All of the products seek some form of compliant private tokens. Some are simple deposit-withdraw schemes, and some are deposit-transfer-withdraw schemes. They all essentially follow the approach outlined in the “Background” section, but with different approaches to cope with bad actors.

Payy

When you say the name of this product verbally, you have to say “Pay with two y’s” or you’ll be met with blank stares. Or you have to say “Payyyyyyy” and really stress the pronunciation.

Payy is a deposit-transfer-withdraw protocol.

Payy takes a very pragmatic and simple approach to cope with bad actors: they do away with nullifiers from their protocol:

Source

Harking back to the basics of shielded protocols, nullifiers provide “tx unlinkability”. Without nullifiers, the input notes to a transfer tx are publicly visible. I.e. the output note of every tx can later be observed as the input note to some other tx. This means on Payy the entire transaction graph is observable.

If a bad deposit enters the system, you can trace exactly where that money flowed, and you can see which withdrawals from the system are descended from it. The recipient of a note can immediately identify that a note is downstream of a bad deposit, although they won’t know how much of that deposit contributed to their note.

So Payy sacrifices some privacy to enable traceability of bad actors. Let’s talk about the extent of the privacy sacrifice.

Off the top of my head, here are the privacy leakages that Payy’s design introduces:

The first transfer after a deposit is publicly identifiable as coming from the depositor. I.e. the sender is leaked.

The last transfer before a withdrawal is publicly identifiable as being to the withdrawer. I.e. the recipient is leaked.

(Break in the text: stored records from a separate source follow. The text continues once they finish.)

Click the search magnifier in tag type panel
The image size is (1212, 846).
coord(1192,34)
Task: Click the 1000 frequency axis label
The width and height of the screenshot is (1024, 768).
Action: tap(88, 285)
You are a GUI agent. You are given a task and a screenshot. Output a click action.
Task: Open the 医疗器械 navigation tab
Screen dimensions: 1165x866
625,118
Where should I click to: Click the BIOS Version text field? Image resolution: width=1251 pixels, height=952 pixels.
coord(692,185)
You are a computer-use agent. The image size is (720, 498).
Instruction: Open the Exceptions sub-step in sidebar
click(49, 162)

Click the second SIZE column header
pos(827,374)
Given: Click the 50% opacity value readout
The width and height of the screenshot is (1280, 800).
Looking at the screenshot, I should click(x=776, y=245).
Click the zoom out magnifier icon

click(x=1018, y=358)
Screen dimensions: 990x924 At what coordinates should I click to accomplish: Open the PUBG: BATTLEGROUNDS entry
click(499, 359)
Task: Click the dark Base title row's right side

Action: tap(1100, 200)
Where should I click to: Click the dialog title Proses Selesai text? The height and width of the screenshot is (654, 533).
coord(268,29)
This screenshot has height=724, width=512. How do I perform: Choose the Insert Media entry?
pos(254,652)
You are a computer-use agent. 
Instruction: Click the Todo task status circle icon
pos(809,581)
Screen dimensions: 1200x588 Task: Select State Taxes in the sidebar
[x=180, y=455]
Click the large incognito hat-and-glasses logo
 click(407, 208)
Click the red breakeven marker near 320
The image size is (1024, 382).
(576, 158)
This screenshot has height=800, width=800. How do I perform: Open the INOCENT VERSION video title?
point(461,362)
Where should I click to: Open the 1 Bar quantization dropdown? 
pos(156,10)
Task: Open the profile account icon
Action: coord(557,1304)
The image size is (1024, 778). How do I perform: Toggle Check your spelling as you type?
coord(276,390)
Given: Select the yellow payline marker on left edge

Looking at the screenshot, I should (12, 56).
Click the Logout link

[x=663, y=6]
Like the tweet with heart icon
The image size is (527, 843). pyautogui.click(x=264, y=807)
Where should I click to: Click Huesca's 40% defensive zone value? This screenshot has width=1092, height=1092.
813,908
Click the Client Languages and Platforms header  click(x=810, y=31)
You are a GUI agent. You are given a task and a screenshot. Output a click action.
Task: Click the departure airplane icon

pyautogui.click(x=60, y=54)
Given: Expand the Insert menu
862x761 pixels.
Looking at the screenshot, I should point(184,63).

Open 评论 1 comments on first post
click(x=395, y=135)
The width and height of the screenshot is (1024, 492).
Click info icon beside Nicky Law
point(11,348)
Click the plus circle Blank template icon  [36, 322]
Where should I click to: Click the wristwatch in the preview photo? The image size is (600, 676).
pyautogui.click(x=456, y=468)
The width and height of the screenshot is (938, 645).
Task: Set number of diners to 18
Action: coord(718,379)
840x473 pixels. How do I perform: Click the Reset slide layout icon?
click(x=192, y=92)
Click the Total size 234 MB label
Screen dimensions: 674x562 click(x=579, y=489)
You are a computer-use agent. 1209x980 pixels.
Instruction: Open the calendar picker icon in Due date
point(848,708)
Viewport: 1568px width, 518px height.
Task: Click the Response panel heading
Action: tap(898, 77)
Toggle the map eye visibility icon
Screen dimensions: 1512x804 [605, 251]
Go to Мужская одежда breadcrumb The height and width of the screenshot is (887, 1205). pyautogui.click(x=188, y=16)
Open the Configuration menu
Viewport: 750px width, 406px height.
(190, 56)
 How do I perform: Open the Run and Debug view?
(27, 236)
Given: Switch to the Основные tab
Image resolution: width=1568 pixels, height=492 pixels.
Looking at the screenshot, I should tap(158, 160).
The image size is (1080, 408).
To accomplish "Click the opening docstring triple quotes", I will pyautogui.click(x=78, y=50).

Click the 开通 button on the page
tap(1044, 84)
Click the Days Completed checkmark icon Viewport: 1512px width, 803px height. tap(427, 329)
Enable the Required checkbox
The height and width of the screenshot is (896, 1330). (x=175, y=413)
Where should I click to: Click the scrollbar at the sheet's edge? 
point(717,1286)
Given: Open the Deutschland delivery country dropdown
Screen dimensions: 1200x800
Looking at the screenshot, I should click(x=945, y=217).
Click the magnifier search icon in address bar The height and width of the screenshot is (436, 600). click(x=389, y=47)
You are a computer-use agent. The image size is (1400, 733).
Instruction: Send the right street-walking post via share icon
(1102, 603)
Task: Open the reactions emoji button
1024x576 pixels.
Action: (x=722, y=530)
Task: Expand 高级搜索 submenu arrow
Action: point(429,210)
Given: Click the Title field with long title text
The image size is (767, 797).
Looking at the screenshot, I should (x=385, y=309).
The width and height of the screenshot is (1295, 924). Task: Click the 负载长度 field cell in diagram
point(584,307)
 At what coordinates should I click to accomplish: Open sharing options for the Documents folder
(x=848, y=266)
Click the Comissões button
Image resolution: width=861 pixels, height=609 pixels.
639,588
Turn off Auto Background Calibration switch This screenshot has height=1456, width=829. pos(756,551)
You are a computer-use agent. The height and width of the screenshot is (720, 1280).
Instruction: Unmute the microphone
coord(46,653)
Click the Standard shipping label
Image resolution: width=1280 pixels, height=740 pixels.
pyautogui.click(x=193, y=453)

If A deposits, then A → B (read: “A transfers to B”), then B withdraws, the world sees that A transacted with B. The world might even learn the exact amount that A sent to B if there were no other transactions in that subgraph.

If E → B → C → E, then E learns that B and C transacted. E learns that B knows C. That’s an unexpectedly large leakage. Love affairs have probably come to light with that much leakage.

If E is a large entity such as an exchange, they might be able to infer a significant amount of the transaction graph from this kind of leakage. They could piece together who knows who, and potentially deduce the amounts being paid between participants.

Those are leakages that I’m seeing from 5 minutes thinking about it. Some advanced team of nerds might be able to infer more.

Railgun

Railgun is a deposit-transfer-withdraw protocol. Very nice.

There is a one-hour delay on all deposits into the system, so that ‘bad’ deposits may be rejected.

Once in the system, money can be privately transferred between users.

The problem – and it’s the main problem prompted me to explore and write this entire post – is that one hour isn’t a very long time, and it’s technically possible that a bad actor could ‘slip through the net’ and deposit ‘bad’ funds into the pool. Once in the pool, there would be no way to catch them.

Edit after writing all this: It happened!!!
https://x.com/dethective/status/1994397800847589736?s=20
If only I’d finished this doc before it happened. I’d have been seen as prescient.

Anyway, I set out to solve the problem of tracing ‘bad’ funds through a pool which enables private transfers, even if we don’t know the funds are ‘bad’ when they enter the pool, whilst preserving as much privacy as possible for all users. I’ll be more rigid about requirements after I mention a few more projects.

EYBlockchain

Back in 2019, I was in a small research team that explored this problem: How to design a privacy pool where bad deposits could be traced – all whilst ensuring good privacy.

I recall for a while we went down the obvious – and today well-known – dead end of ascribing a deposit_id to every newly deposited note. Then, with each transfer, the output note would contain the union of all deposit_ids of all the input notes. This leads to an exponentially growing list, which ~doubles in size with each transfer. It’s not a sustainable approach. I don’t think we published anything.

Actually, I did do some public talks in 2019 which solved the easier problem of tracing a stolen NFT through a shielded pool of NFTs. The non-fungibility of NFT transfers means you don’t get the exponentially growing list problem.

There was a lot of ahead-of-its-time research in that small team, but we didn’t publish the half-baked ideas, which is a shame in hindsight.

However… see later in this doc where we try to resolve that problem by occasionally bootstrapping (resetting) that list.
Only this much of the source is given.